== Data for processing ==
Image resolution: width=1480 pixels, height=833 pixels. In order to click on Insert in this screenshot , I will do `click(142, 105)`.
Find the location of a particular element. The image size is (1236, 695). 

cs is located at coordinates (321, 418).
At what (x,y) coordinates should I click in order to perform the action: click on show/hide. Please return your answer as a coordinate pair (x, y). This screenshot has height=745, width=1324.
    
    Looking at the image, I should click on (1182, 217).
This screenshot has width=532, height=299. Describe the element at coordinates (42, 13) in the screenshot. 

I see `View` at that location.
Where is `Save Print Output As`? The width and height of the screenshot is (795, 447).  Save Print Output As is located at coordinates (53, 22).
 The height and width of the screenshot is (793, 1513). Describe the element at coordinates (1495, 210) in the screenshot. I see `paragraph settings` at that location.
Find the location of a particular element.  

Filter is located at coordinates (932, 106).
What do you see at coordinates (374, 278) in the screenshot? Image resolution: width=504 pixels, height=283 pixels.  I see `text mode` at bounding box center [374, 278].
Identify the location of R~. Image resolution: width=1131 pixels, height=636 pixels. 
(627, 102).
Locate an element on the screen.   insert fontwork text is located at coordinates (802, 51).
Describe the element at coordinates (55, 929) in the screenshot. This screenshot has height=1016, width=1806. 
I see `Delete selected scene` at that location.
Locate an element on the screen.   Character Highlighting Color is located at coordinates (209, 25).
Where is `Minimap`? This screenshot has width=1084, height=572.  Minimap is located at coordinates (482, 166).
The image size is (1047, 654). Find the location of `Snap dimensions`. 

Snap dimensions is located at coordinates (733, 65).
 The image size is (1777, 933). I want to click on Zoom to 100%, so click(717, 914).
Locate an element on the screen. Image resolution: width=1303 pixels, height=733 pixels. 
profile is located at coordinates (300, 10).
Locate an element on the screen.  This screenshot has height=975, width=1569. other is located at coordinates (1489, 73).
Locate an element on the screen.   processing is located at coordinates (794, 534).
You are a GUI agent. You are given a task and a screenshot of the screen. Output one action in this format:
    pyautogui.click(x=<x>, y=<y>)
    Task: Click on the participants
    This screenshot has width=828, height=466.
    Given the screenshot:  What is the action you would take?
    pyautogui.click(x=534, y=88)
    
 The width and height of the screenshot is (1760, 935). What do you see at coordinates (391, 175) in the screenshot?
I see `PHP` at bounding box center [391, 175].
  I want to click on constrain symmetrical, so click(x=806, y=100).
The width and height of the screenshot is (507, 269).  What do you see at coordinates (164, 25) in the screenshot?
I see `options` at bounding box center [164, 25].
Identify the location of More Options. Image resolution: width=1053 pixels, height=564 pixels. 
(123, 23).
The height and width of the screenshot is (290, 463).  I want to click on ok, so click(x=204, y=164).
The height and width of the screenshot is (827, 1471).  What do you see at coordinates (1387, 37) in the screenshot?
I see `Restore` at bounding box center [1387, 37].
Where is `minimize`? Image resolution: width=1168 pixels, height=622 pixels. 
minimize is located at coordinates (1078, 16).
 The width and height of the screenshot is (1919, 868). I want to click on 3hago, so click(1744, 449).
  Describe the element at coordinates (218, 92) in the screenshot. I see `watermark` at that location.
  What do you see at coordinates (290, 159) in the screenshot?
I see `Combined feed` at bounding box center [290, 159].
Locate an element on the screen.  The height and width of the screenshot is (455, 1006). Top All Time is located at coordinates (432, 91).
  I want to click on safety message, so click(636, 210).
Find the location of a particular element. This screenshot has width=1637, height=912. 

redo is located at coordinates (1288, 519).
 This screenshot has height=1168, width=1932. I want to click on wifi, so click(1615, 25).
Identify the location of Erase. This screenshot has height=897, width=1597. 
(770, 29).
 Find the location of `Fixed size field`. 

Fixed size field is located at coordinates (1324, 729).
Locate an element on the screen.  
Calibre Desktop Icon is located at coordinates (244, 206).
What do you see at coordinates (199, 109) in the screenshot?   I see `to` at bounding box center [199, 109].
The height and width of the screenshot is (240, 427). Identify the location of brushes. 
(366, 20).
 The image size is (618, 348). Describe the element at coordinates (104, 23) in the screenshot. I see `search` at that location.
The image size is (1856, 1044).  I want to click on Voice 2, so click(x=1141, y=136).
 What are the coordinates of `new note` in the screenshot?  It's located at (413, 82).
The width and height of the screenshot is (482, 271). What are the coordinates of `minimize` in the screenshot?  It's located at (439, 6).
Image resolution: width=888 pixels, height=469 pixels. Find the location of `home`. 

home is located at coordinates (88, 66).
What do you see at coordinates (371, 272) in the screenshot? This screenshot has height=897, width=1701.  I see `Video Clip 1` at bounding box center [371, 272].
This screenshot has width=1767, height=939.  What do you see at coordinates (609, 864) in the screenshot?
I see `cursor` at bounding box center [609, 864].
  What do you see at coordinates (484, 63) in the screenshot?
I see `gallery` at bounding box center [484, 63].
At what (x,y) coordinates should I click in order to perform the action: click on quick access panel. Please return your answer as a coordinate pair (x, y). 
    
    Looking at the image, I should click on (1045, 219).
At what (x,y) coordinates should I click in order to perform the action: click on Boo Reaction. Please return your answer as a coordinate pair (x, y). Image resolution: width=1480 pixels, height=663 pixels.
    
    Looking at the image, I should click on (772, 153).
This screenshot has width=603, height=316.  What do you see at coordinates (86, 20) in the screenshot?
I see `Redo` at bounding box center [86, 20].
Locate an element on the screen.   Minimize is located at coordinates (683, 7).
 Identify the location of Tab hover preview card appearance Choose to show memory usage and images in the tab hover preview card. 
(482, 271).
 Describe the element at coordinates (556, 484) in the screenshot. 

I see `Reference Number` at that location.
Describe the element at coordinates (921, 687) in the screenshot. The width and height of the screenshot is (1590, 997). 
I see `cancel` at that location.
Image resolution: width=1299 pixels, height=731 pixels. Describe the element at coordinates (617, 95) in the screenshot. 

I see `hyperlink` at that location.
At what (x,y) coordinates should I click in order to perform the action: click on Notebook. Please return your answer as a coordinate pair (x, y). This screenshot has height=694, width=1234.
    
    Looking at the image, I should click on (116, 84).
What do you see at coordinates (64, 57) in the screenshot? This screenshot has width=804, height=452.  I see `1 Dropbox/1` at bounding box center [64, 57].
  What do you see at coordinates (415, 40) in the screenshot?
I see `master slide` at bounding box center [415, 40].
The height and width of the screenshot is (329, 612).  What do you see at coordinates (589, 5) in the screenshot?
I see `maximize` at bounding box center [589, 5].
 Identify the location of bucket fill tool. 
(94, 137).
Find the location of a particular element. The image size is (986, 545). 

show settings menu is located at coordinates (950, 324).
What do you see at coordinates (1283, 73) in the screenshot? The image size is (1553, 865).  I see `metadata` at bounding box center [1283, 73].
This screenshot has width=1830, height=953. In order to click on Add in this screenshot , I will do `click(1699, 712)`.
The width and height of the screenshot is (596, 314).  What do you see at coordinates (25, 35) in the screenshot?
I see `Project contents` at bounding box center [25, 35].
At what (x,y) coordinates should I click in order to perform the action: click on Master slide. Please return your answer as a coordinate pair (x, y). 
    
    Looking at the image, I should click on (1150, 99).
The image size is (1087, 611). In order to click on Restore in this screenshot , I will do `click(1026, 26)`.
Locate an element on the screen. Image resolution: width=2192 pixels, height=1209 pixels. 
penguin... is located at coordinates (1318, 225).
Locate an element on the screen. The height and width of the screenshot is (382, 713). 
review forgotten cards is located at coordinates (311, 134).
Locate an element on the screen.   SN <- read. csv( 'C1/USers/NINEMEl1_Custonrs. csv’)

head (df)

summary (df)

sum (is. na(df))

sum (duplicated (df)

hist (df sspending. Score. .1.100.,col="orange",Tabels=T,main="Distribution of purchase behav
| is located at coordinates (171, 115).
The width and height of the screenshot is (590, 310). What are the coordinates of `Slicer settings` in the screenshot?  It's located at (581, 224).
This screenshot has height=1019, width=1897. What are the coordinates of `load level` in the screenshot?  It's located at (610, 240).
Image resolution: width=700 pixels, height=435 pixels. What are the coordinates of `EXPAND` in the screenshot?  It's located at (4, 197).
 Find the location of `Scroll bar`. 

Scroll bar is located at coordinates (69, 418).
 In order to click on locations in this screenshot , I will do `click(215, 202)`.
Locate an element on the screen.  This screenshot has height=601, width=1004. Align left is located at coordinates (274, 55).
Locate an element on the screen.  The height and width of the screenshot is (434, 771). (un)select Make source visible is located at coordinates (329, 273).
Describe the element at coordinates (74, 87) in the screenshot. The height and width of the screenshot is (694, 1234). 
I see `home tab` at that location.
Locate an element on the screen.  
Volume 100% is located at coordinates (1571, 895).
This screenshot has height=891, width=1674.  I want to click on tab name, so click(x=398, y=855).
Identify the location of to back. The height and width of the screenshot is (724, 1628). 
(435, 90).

== Requirement ==
Copy out the rows word for word, everything from the line containing "is (986, 545)." down to the line containing "review forgotten cards", with both of those lines included.

== Worked solution ==
Find the location of a particular element. The image size is (986, 545). 

show settings menu is located at coordinates (950, 324).
What do you see at coordinates (1283, 73) in the screenshot? The image size is (1553, 865).  I see `metadata` at bounding box center [1283, 73].
This screenshot has width=1830, height=953. In order to click on Add in this screenshot , I will do `click(1699, 712)`.
The width and height of the screenshot is (596, 314).  What do you see at coordinates (25, 35) in the screenshot?
I see `Project contents` at bounding box center [25, 35].
At what (x,y) coordinates should I click in order to perform the action: click on Master slide. Please return your answer as a coordinate pair (x, y). 
    
    Looking at the image, I should click on (1150, 99).
The image size is (1087, 611). In order to click on Restore in this screenshot , I will do `click(1026, 26)`.
Locate an element on the screen. Image resolution: width=2192 pixels, height=1209 pixels. 
penguin... is located at coordinates (1318, 225).
Locate an element on the screen. The height and width of the screenshot is (382, 713). 
review forgotten cards is located at coordinates (311, 134).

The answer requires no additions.